WORK INSTRUCTIONS >>
Exact reproduction of every entry is required.

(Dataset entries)
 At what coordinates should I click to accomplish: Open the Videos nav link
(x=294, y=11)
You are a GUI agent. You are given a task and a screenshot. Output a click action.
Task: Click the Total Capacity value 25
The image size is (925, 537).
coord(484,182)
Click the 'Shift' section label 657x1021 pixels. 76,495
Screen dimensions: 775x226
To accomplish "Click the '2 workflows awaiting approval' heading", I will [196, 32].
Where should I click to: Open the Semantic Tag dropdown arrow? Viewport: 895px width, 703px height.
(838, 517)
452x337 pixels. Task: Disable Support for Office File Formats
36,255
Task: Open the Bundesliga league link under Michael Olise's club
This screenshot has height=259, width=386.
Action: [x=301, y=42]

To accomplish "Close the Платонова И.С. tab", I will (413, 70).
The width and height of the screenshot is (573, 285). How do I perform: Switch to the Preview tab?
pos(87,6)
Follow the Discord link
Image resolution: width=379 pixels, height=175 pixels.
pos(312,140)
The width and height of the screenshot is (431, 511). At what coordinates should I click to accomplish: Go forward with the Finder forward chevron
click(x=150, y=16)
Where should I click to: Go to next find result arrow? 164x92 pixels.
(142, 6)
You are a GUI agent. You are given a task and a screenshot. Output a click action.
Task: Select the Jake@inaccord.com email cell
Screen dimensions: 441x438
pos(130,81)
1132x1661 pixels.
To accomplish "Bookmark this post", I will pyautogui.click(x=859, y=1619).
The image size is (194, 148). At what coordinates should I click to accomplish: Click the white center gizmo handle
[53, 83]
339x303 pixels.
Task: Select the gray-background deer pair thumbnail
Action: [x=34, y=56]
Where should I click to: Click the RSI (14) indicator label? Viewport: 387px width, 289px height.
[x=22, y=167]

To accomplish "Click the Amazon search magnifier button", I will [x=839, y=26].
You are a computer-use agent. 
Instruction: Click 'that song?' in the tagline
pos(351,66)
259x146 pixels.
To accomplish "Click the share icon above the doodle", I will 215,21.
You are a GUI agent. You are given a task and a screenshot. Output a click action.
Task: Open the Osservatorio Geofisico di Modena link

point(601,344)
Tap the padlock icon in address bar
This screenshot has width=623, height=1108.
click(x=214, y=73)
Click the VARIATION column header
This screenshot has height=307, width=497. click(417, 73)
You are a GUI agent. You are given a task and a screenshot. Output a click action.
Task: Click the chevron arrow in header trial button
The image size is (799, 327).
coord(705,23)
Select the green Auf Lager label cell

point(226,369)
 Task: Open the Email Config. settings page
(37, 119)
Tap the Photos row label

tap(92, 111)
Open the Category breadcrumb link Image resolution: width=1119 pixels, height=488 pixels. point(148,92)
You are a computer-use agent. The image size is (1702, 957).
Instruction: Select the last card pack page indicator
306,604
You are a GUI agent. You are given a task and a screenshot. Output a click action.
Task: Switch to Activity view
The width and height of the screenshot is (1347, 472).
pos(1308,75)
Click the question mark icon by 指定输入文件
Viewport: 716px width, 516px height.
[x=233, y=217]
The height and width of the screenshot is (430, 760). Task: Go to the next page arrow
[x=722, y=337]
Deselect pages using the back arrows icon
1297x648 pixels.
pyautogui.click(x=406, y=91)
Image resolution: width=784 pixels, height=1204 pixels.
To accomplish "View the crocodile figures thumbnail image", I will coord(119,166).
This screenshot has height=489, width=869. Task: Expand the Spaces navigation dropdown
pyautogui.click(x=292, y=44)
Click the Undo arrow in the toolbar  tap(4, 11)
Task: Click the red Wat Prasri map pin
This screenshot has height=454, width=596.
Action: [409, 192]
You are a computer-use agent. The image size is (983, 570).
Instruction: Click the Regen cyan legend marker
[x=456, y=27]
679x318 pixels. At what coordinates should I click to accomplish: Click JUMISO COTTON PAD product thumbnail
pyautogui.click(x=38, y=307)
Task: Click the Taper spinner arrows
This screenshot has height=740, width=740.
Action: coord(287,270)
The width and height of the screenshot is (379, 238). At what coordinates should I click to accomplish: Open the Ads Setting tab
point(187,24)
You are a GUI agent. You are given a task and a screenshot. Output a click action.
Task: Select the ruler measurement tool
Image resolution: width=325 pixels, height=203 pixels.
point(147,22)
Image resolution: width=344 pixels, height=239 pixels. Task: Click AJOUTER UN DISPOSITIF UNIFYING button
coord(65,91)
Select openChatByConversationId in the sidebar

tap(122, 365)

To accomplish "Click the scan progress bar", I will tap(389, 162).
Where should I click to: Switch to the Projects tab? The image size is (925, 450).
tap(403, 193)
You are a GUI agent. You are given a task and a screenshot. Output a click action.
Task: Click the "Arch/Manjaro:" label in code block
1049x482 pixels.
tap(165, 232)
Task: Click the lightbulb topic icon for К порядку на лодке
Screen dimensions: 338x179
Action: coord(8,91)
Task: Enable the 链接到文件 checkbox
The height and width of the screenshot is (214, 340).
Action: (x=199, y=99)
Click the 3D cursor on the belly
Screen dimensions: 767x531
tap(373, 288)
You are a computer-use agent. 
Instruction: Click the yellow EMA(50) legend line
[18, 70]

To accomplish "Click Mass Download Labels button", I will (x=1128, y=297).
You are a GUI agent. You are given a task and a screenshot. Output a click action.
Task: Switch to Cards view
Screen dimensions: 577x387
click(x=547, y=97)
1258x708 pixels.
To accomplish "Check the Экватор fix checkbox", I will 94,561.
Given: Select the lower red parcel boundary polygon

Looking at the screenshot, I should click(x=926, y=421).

PROBLEM SOLUTION >>
 At what coordinates should I click to accomplish: Open the Videos nav link
(x=294, y=11)
You are a GUI agent. You are given a task and a screenshot. Output a click action.
Task: Click the Total Capacity value 25
The image size is (925, 537).
coord(484,182)
Click the 'Shift' section label 657x1021 pixels. 76,495
Screen dimensions: 775x226
To accomplish "Click the '2 workflows awaiting approval' heading", I will [196, 32].
Where should I click to: Open the Semantic Tag dropdown arrow? Viewport: 895px width, 703px height.
(838, 517)
452x337 pixels. Task: Disable Support for Office File Formats
36,255
Task: Open the Bundesliga league link under Michael Olise's club
This screenshot has height=259, width=386.
Action: [x=301, y=42]

To accomplish "Close the Платонова И.С. tab", I will (413, 70).
The width and height of the screenshot is (573, 285). How do I perform: Switch to the Preview tab?
pos(87,6)
Follow the Discord link
Image resolution: width=379 pixels, height=175 pixels.
pos(312,140)
The width and height of the screenshot is (431, 511). At what coordinates should I click to accomplish: Go forward with the Finder forward chevron
click(x=150, y=16)
Where should I click to: Go to next find result arrow? 164x92 pixels.
(142, 6)
You are a GUI agent. You are given a task and a screenshot. Output a click action.
Task: Select the Jake@inaccord.com email cell
Screen dimensions: 441x438
pos(130,81)
1132x1661 pixels.
To accomplish "Bookmark this post", I will pyautogui.click(x=859, y=1619).
The image size is (194, 148). At what coordinates should I click to accomplish: Click the white center gizmo handle
[53, 83]
339x303 pixels.
Task: Select the gray-background deer pair thumbnail
Action: [x=34, y=56]
Where should I click to: Click the RSI (14) indicator label? Viewport: 387px width, 289px height.
[x=22, y=167]

To accomplish "Click the Amazon search magnifier button", I will [x=839, y=26].
You are a computer-use agent. 
Instruction: Click 'that song?' in the tagline
pos(351,66)
259x146 pixels.
To accomplish "Click the share icon above the doodle", I will 215,21.
You are a GUI agent. You are given a task and a screenshot. Output a click action.
Task: Open the Osservatorio Geofisico di Modena link

point(601,344)
Tap the padlock icon in address bar
This screenshot has width=623, height=1108.
click(x=214, y=73)
Click the VARIATION column header
This screenshot has height=307, width=497. click(417, 73)
You are a GUI agent. You are given a task and a screenshot. Output a click action.
Task: Click the chevron arrow in header trial button
The image size is (799, 327).
coord(705,23)
Select the green Auf Lager label cell

point(226,369)
 Task: Open the Email Config. settings page
(37, 119)
Tap the Photos row label

tap(92, 111)
Open the Category breadcrumb link Image resolution: width=1119 pixels, height=488 pixels. point(148,92)
You are a computer-use agent. The image size is (1702, 957).
Instruction: Select the last card pack page indicator
306,604
You are a GUI agent. You are given a task and a screenshot. Output a click action.
Task: Switch to Activity view
The width and height of the screenshot is (1347, 472).
pos(1308,75)
Click the question mark icon by 指定输入文件
Viewport: 716px width, 516px height.
[x=233, y=217]
The height and width of the screenshot is (430, 760). Task: Go to the next page arrow
[x=722, y=337]
Deselect pages using the back arrows icon
1297x648 pixels.
pyautogui.click(x=406, y=91)
Image resolution: width=784 pixels, height=1204 pixels.
To accomplish "View the crocodile figures thumbnail image", I will coord(119,166).
This screenshot has height=489, width=869. Task: Expand the Spaces navigation dropdown
pyautogui.click(x=292, y=44)
Click the Undo arrow in the toolbar  tap(4, 11)
Task: Click the red Wat Prasri map pin
This screenshot has height=454, width=596.
Action: [409, 192]
You are a computer-use agent. The image size is (983, 570).
Instruction: Click the Regen cyan legend marker
[x=456, y=27]
679x318 pixels. At what coordinates should I click to accomplish: Click JUMISO COTTON PAD product thumbnail
pyautogui.click(x=38, y=307)
Task: Click the Taper spinner arrows
This screenshot has height=740, width=740.
Action: coord(287,270)
The width and height of the screenshot is (379, 238). At what coordinates should I click to accomplish: Open the Ads Setting tab
point(187,24)
You are a GUI agent. You are given a task and a screenshot. Output a click action.
Task: Select the ruler measurement tool
Image resolution: width=325 pixels, height=203 pixels.
point(147,22)
Image resolution: width=344 pixels, height=239 pixels. Task: Click AJOUTER UN DISPOSITIF UNIFYING button
coord(65,91)
Select openChatByConversationId in the sidebar

tap(122, 365)

To accomplish "Click the scan progress bar", I will tap(389, 162).
Where should I click to: Switch to the Projects tab? The image size is (925, 450).
tap(403, 193)
You are a GUI agent. You are given a task and a screenshot. Output a click action.
Task: Click the "Arch/Manjaro:" label in code block
1049x482 pixels.
tap(165, 232)
Task: Click the lightbulb topic icon for К порядку на лодке
Screen dimensions: 338x179
Action: coord(8,91)
Task: Enable the 链接到文件 checkbox
The height and width of the screenshot is (214, 340).
Action: (x=199, y=99)
Click the 3D cursor on the belly
Screen dimensions: 767x531
tap(373, 288)
You are a computer-use agent. 
Instruction: Click the yellow EMA(50) legend line
[18, 70]

To accomplish "Click Mass Download Labels button", I will (x=1128, y=297).
You are a GUI agent. You are given a task and a screenshot. Output a click action.
Task: Switch to Cards view
Screen dimensions: 577x387
click(x=547, y=97)
1258x708 pixels.
To accomplish "Check the Экватор fix checkbox", I will 94,561.
Given: Select the lower red parcel boundary polygon

Looking at the screenshot, I should click(x=926, y=421).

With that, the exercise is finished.